Pat and Sari's Honeymoon Bike Ride
Wednesday, August 06, 2008
It stormed again last night and this morning was cloudy, so we left Fort Thompson expecting to get rained on again. However, it quickly cleared up and became hot and sunny. We started out at 7:45 and followed Indian Road 4 right along the Missouri River for about 8 miles. The hills along the river were very pretty; the terrain was mostly gentle hills with grasses for pasture and some small farms. The Indian Road was in bad repair most of the way, but it was flat. We then turned onto State Road 50, which we followed for most of the rest of the day. We soon had 2 long, steep hills to climb, but it was still early in the day so it wasn't too hot and the hills around us were spectacular. We came into Chamberlain, the only town of the day, after a steep descent from the second hill. Chamberlain is the county seat of Brule County and is located right on the river. There were 2 interesting bridges across the river in town, and we saw two kids playing on a beach on the river as we went through town. There was also a historic marker, nearly unintelligible, but with some interesting information. We stopped at a convenience store to have a snack and top up our camelbaks, since this would be our only chance to do so all day. We had only come 22 miles out of our 70 mile day, so we had to resort to the warm water in our bottles before the day was over. While we were at the store, a guy came over and said he had seen us on the road yesterday, chugging up a hill, and again today, going up the hill into Chamberlain. He said he really sympathized with us because he sometimes biked between Chamberlain & Fort Thompson himself.
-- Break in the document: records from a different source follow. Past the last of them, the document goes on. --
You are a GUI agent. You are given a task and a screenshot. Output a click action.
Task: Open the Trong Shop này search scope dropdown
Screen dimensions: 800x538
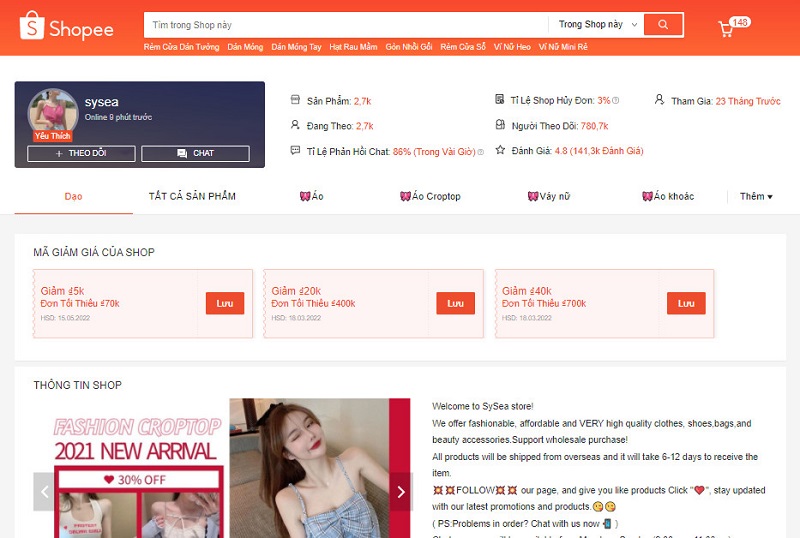(x=597, y=25)
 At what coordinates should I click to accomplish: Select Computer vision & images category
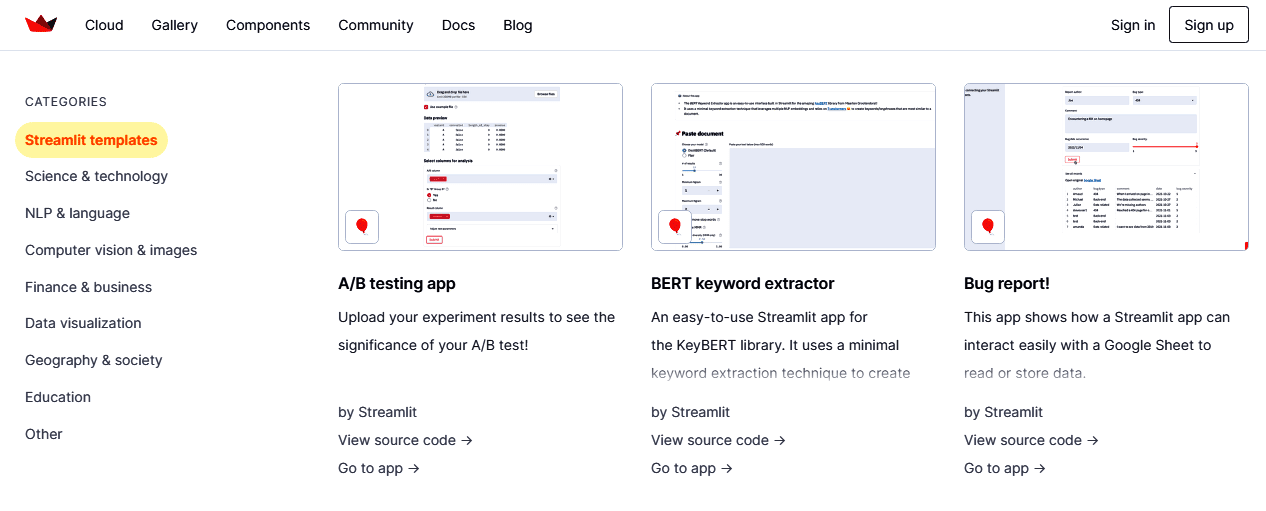pyautogui.click(x=111, y=250)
After Chamberlain, we veered away from the river until the end of the day. We were back in the immense croplands now and we were still climbing, only more gradually now and over a longer distance. A few clouds had developed so we had occasional cloud cover and the wind was a little stronger at times, so it cooled us off some, but it was basically pretty hot most of the afternoon. The road was pretty smooth except for long cracks that went all the way across the road and shoulder at frequent intervals. They were sometimes deep enough to be quite jarring on us and the bike, which was unpleasant. Other than that, the road surface was pretty smooth. South Dakota uses the same surface technique that Texas does - chip seal, I think they call it, where they put down a layer of tar and then spread gravel over it. This made the Texas roads awfully rough, but South Dakota must use smaller gravel because they are generally much smoother, even when freshly done.
Highlights from today, besides the beautiful hills before Chamberlain, were: a huge lake, called Red Lake that we passed shortly after Chamberlain; a short range of hills, called Bijoux Hills, that we went through and then behind; and another large piece of farm equipment that passed us on the road. The farm equipment seemed to be some sort of harvester and when we first saw it coming toward us, it was taking up the entire road. We stopped to let it pass and to take pictures of it, but we didn't really need to. As he approached, the driver moved over to the side of the road and it seemed that he moved the blades over as well. They originally stuck out evenly on both sides of the vehicle (they were what was taking up the whole width of the road), but as he passed us, we saw that the blades were farther over to the opposite side of the road. After he passed, they had moved back to the center.
We had reached the peak of our long climb after we passed the Bijoux Hills, so our pace picked up a little. It was still a lot of up and down, though, and we were getting tired and hot, but the end was now less than 20 miles away so we pushed ourselves to get there as soon as we could. There wasn't much of interest until we made our final turn toward the river, onto SR 44. The last downhill to the river was really pretty, although we were a little daunted to see the road we would start off on tomorrow morning, right across the river - it looked pretty long and steep, but we'll worry about that tomorrow. We found the marina where we would stay in a little cabin overlooking the river. We checked in at 5:30 and quickly decided we would have dinner before doing anything else. There were 2 women running the place, a server and a cook who was the sister of the owner. The owner was away at Sturgis, South Dakota, catering an affair at the huge motorcycle rally that was going on there. We took some pictures of the place after dinner and the owner's sister was kind enough to offer to take a picture of us in front of the marina. Then we went up to our cabin to unload, shower and work on the website. Since our cellphone connection doesn't work here, we had to use the marina's internet access which only works in the restaurant so we are limited by the restaurant's hours. We ended the day at a little over 70 miles in under 7-1/2 bike hours, a better average than we expected. Tomorrow, at least, will be a short day, but the day after will be even longer than today. Still, the next day will be a rest day again.